Di sebuah kota di "Dunia Kerja Modern," hidup sekelompok rakyat jelata yang bekerja tanpa lelah. Mereka menggali tambang emas impian di bawah panji-panji "produktifitas," dengan janji samar akan kebahagiaan di ujung peluh mereka. Tapi, siapa sangka, tambang itu tak pernah menghasilkan emas—hanya batu kerikil yang dilemparkan kembali kepada mereka sebagai pengingat bahwa "kerja keras adalah kebajikan." Apakah benar kebajikan, atau hanya ilusi?
Lihatlah para pekerja berbakat itu, mereka datang dengan koper penuh keahlian. Ada yang ahli berbicara, ada yang pintar berhitung, ada pula yang punya tangan ajaib yang bisa menciptakan solusi dari udara kosong. Tapi, alih-alih disambut dengan sorak-sorai, mereka disambut dengan sikap sinis. “Ah, hebat sekali kamu ini. Kalau begitu, kita potong saja gajinya, karena toh dia bisa menyelesaikan pekerjaan tiga orang.” Begitulah logika para punggawa kerajaan, yang menganggap bakat bukanlah berkah, melainkan alasan untuk memberikan upah murah.

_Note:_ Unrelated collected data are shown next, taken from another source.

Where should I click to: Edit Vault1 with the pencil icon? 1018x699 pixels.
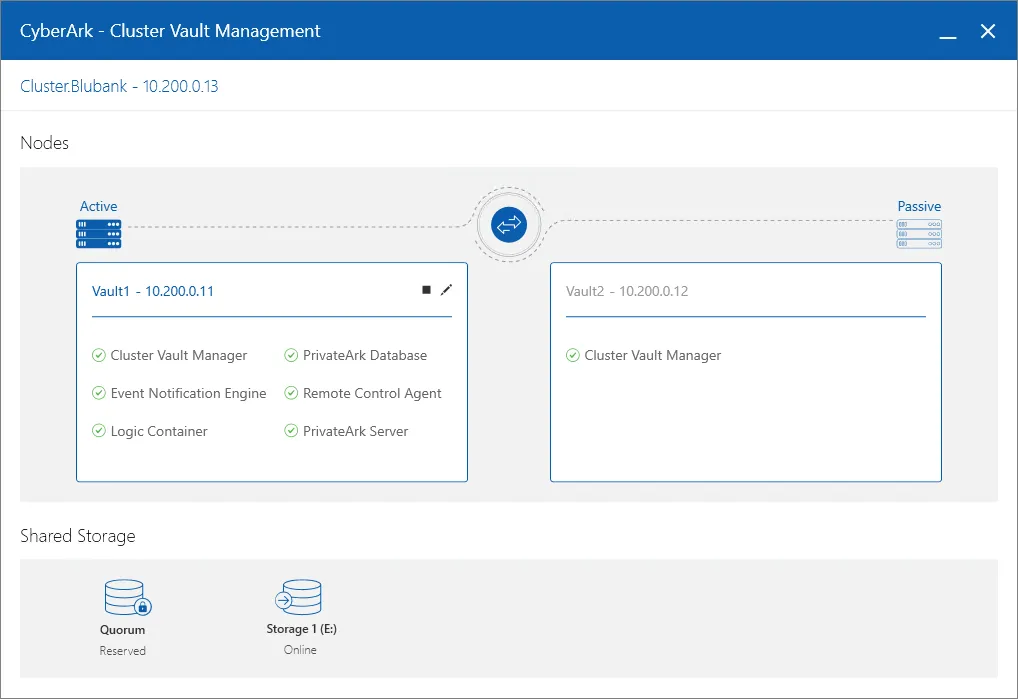pyautogui.click(x=446, y=290)
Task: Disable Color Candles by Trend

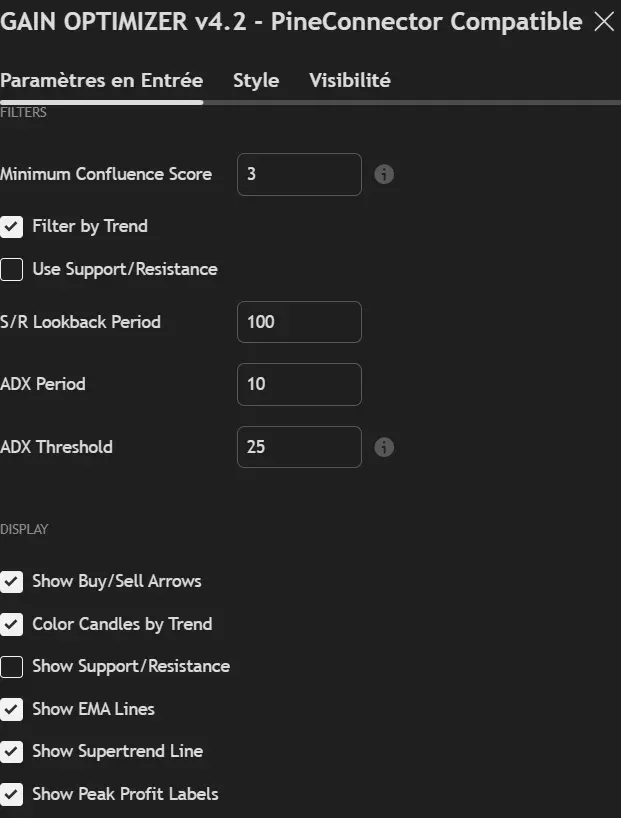Action: (x=13, y=623)
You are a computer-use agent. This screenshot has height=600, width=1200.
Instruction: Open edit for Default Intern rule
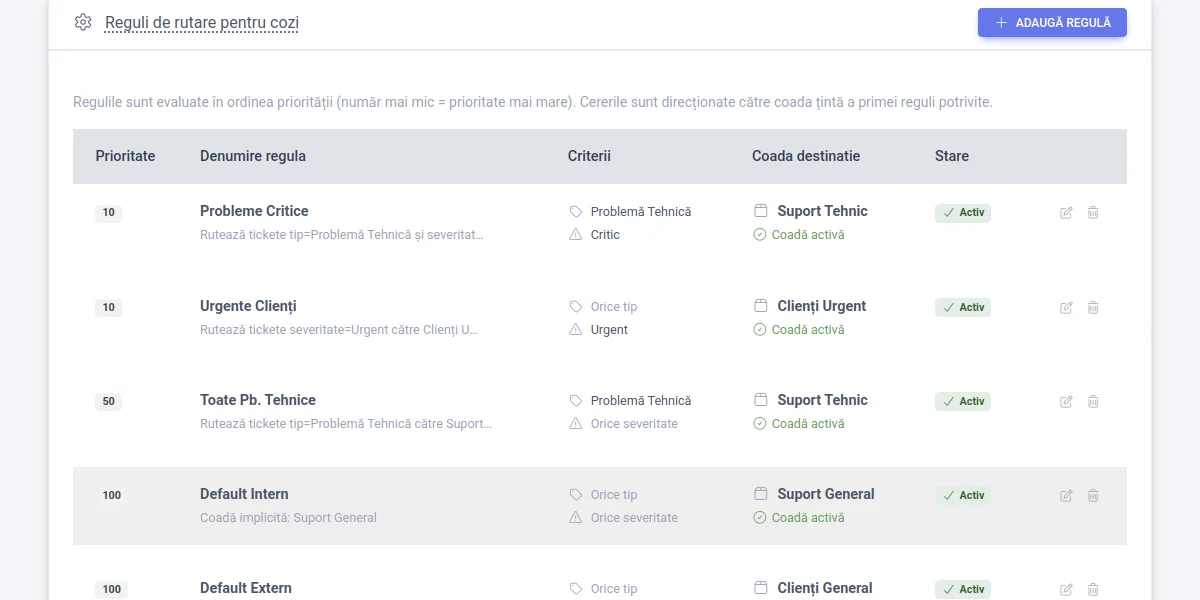tap(1066, 496)
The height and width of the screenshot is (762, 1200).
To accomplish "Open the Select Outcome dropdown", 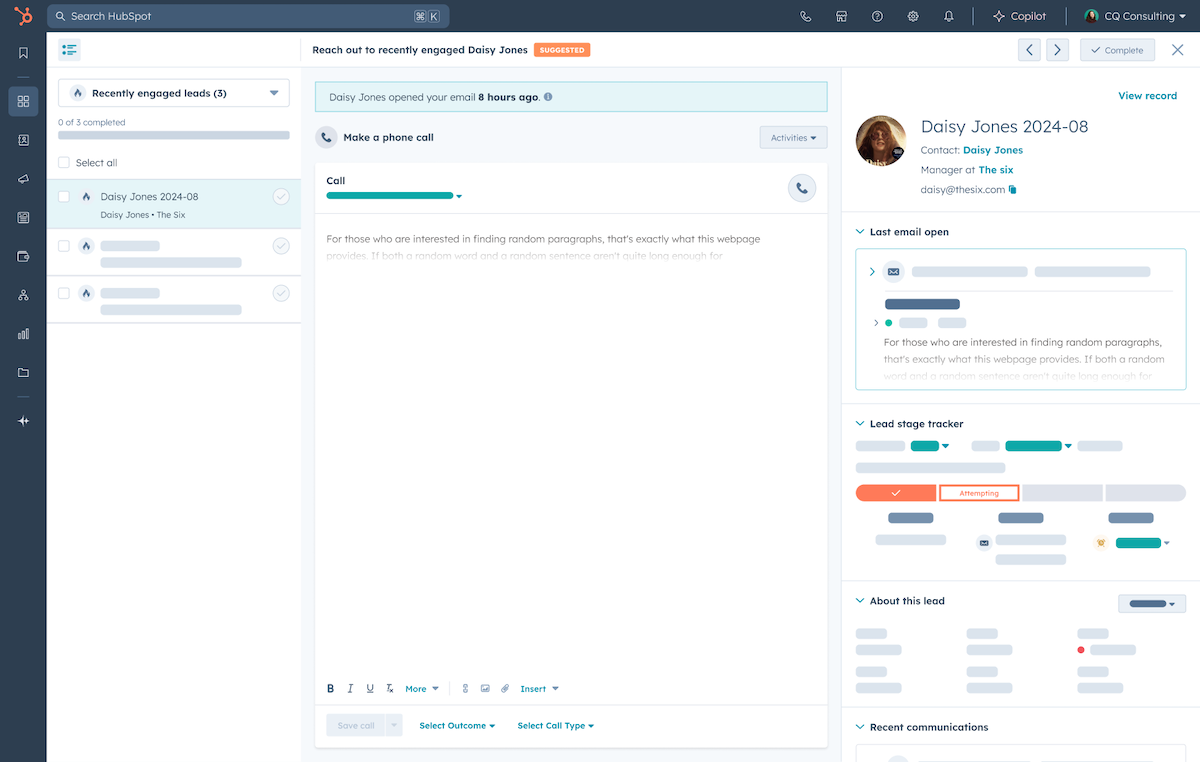I will click(x=456, y=726).
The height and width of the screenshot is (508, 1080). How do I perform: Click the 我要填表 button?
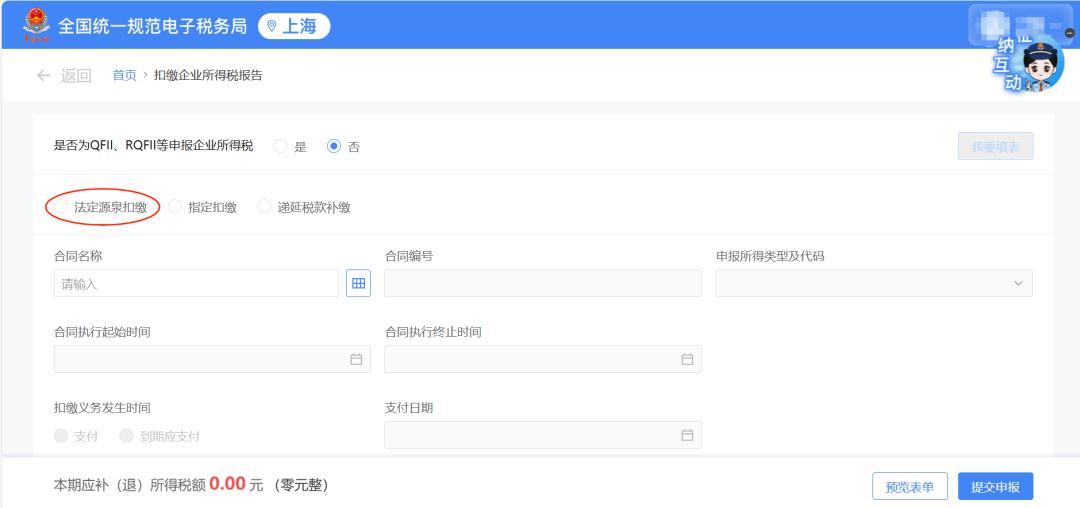[995, 146]
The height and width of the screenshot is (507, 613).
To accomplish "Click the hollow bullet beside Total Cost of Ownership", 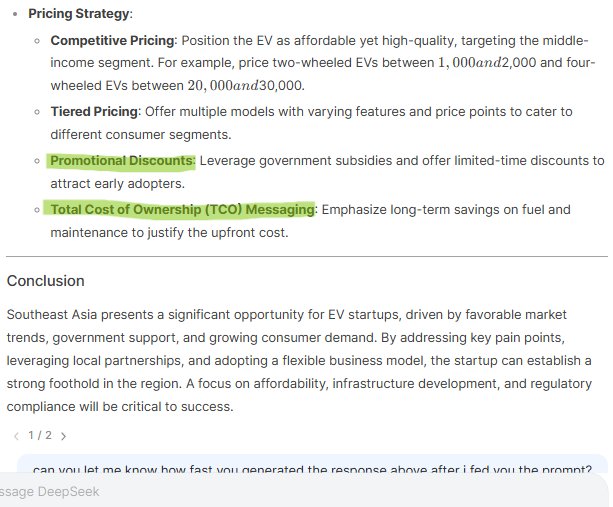I will pyautogui.click(x=37, y=209).
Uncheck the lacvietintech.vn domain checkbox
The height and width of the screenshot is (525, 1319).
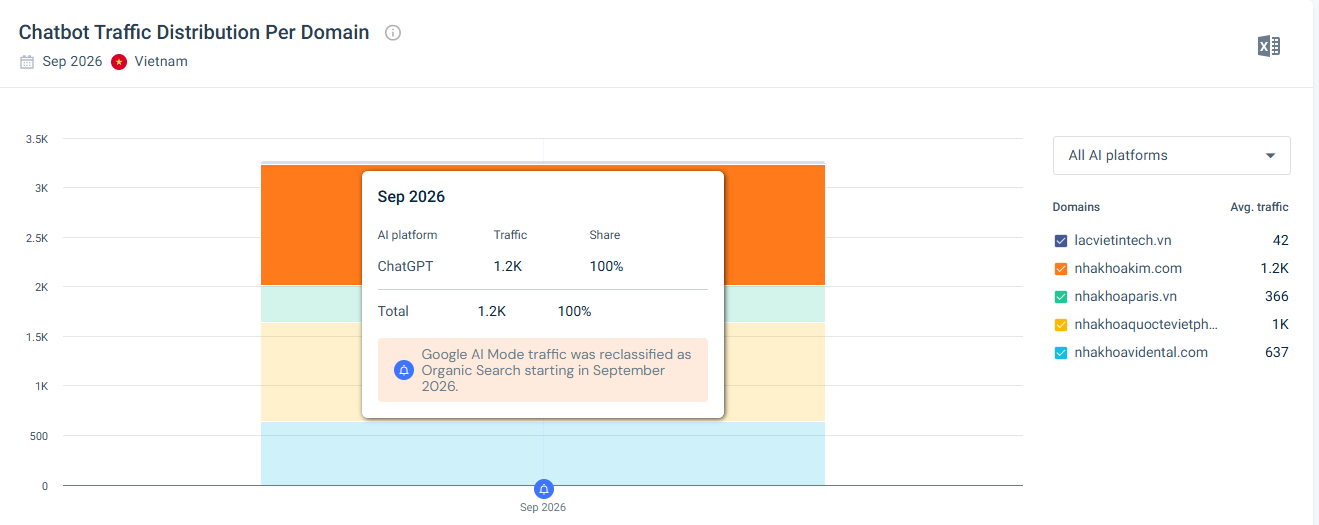click(x=1061, y=241)
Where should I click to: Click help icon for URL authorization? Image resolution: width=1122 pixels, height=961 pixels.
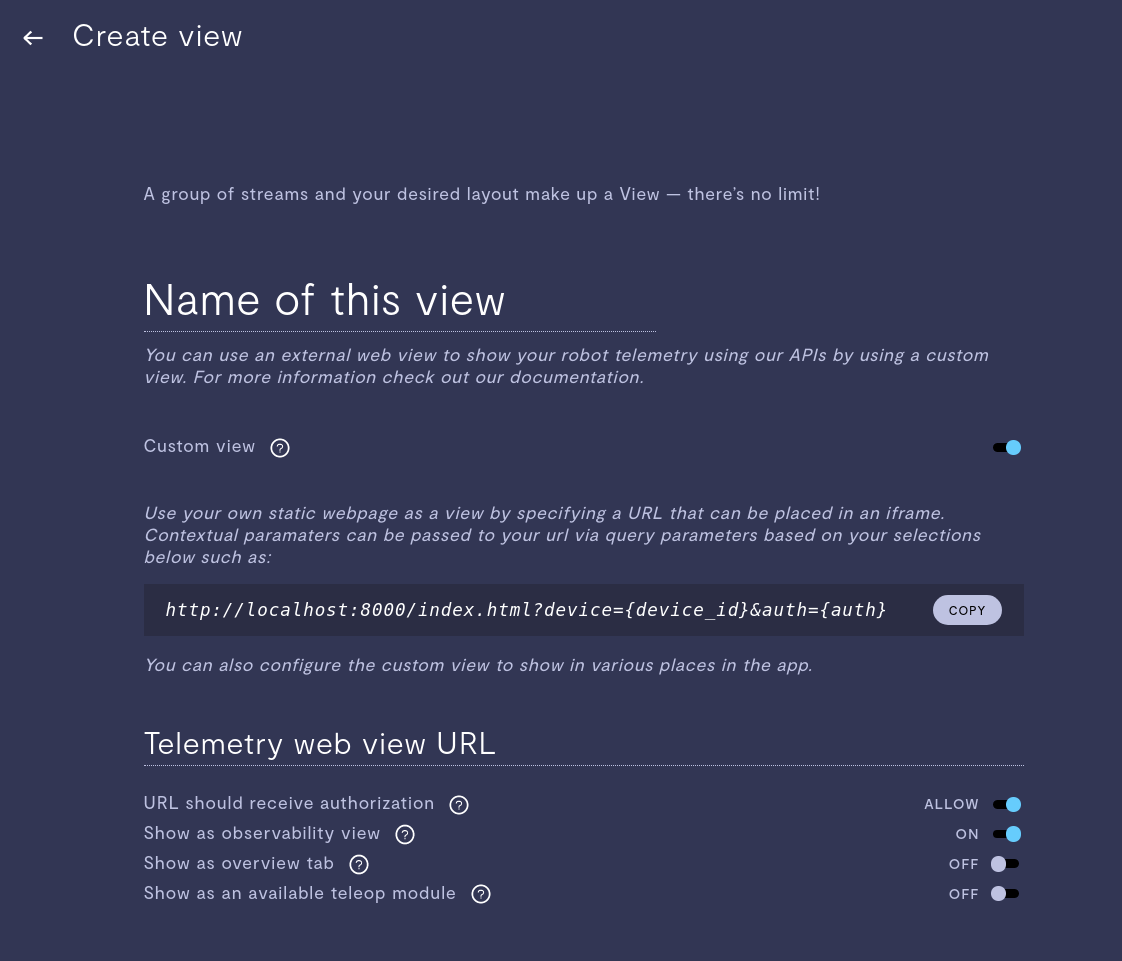459,805
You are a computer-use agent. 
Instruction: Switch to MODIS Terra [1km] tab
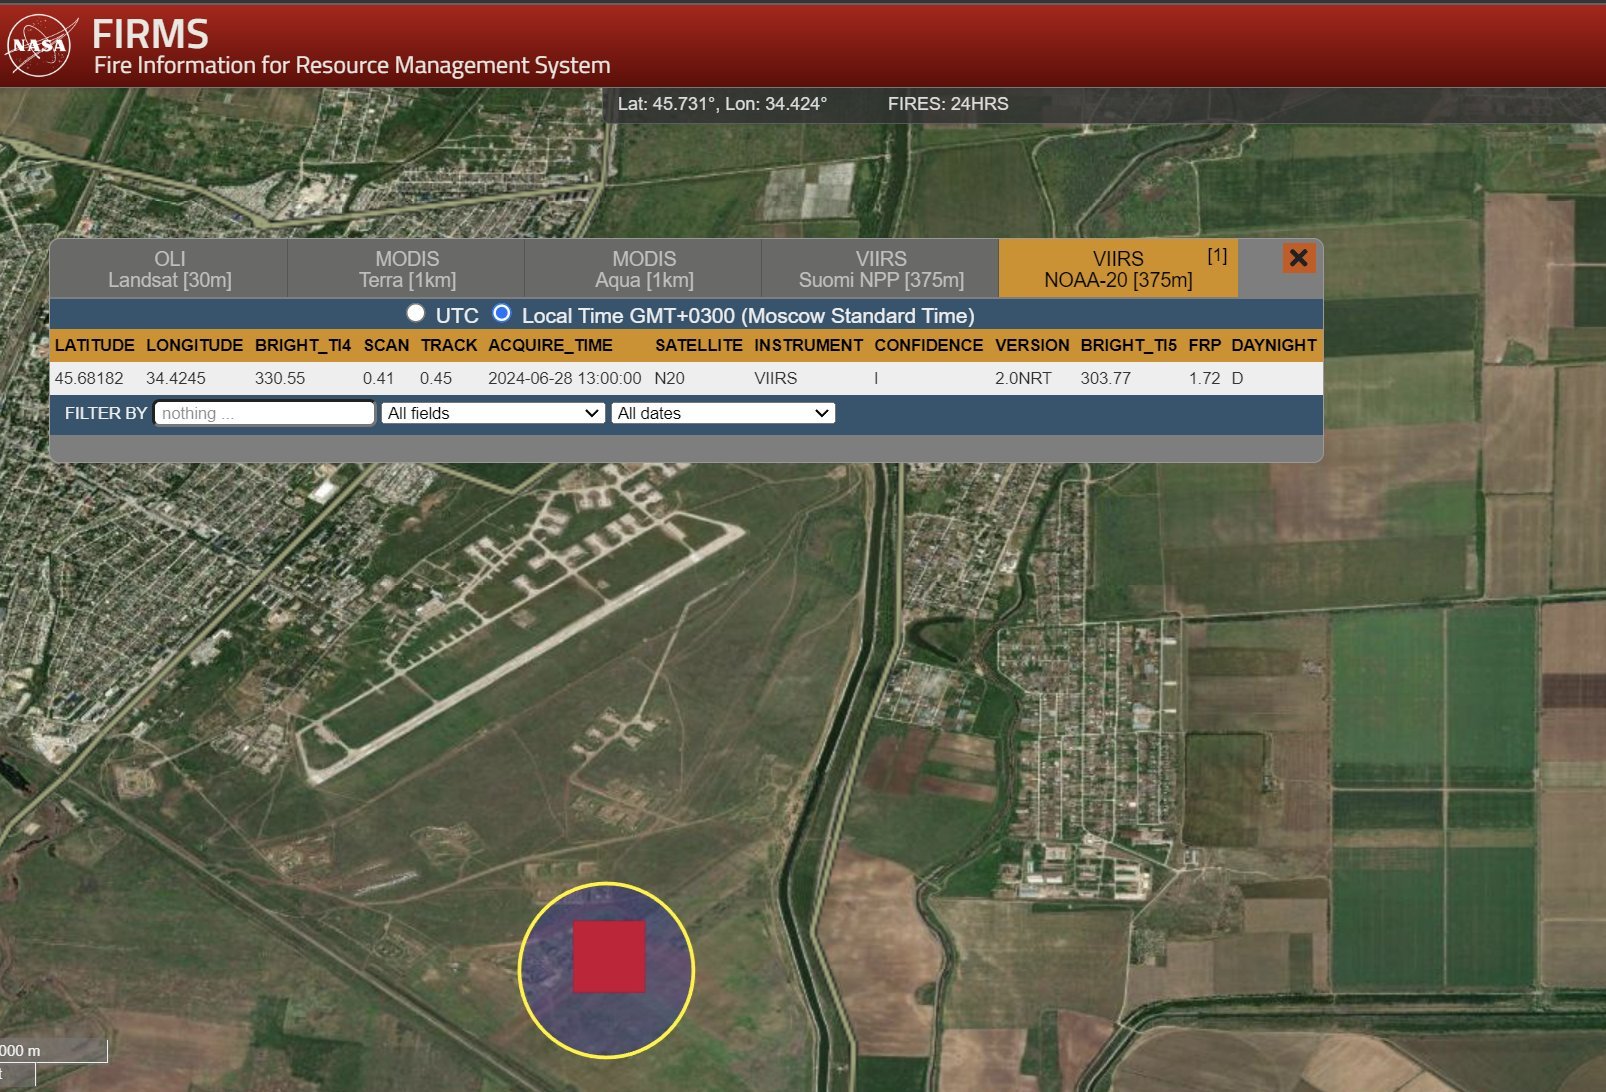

Sang, bos tersenyum. "Aku tidak perlu menghargai mereka," pikirnya. "Kenapa? Karena mereka tidak punya pilihan lain. Mereka butuh makan, dan aku butuh mereka untuk terus bekerja seperti kuda yang tidak pernah mengeluh, karena jika mereka lelah, aku cukup berkata, 'Semangat ya, kalian itu hebat!'"
Dan begitulah lingkaran setan ini terus berputar. Sistem kerja kerajaan ini tidak didesain untuk menghargai manusia, tetapi untuk memeras mereka sampai kering. Menghargai? Oh, jangan salah paham. Di sini, penghargaan bukan berupa jabatan, bonus, atau setidaknya ucapan terima kasih. Tidak. Penghargaan versi mereka adalah eksistensi kamu yang masih diizinkan untuk bekerja. Tidak lebih, tidak kurang.
Di sisi lain, para rakyat yang naif berpikir bahwa mereka cukup beruntung berada di kerajaan ini. "Setidaknya aku punya pekerjaan," bisik mereka, meski setiap malam menangis di atas kasur tipis sambil menghitung sisa gaji yang tak cukup untuk makan. Tapi yang lebih memilukan adalah ketika mereka mulai menyalahkan diri sendiri. "Mungkin aku kurang berusaha," pikir mereka. Padahal, masalahnya bukan pada usaha mereka, tapi pada sistem yang memang didesain untuk tidak pernah cukup menghargai siapa pun.
Dan jangan lupakan rekan kerja, para prajurit setia yang seharusnya menjadi sekutu di medan perang. Tapi di kerajaan ini, solidaritas adalah hal yang langka. Mengapa? Karena sistem mengadu mereka satu sama lain. "Lihat si A, dia kerja lebih cepat dari kamu. Kenapa kamu tidak bisa seperti dia?" begitu ujar sang mandor. Dan karena takut tersingkir, mereka pun mulai saling sikut. Di sinilah letak ironi terbesar: alih-alih saling mendukung, mereka justru saling menjatuhkan demi sepotong roti tambahan.
Pada akhirnya, kerajaan ini berjalan seperti mesin, dingin dan tanpa jiwa. Mereka yang bertahan adalah mereka yang bisa mematikan hati mereka, menerima penghinaan sebagai bagian dari kehidupan sehari-hari. Dan bagi mereka yang tidak tahan? Mereka pergi, hanya untuk menemukan kerajaan lain dengan wajah yang berbeda, tapi jiwa yang sama.
Mungkin, kita semua hanya figuran dalam drama tragis ini. Kita bekerja, berusaha keras, berharap dihargai, tapi pada akhirnya kita hanya menjadi roda kecil dalam mesin besar yang tidak peduli apakah kita ada atau tidak. Dan di tengah absurditas ini, satu pertanyaan sederhana muncul: apakah pekerjaan tanpa penghargaan masih layak disebut pekerjaan, atau hanya perbudakan dalam kemasan modern?
Jadi, lain kali ketika ada yang berkata, "Kerja keras pasti dihargai," kamu bisa tertawa kecil dan menjawab, "Tentu, dihargai dengan upah murah dan beban kerja ganda." Karena di kerajaan ini, penghargaan bukanlah hak, melainkan kemewahan yang hanya dinikmati segelintir orang yang duduk di atas singgasana. Selamat bekerja, para pahlawan tanpa penghargaan. Dunia butuh kalian, tapi sayangnya, dunia tidak tahu bagaimana caranya berterima kasih.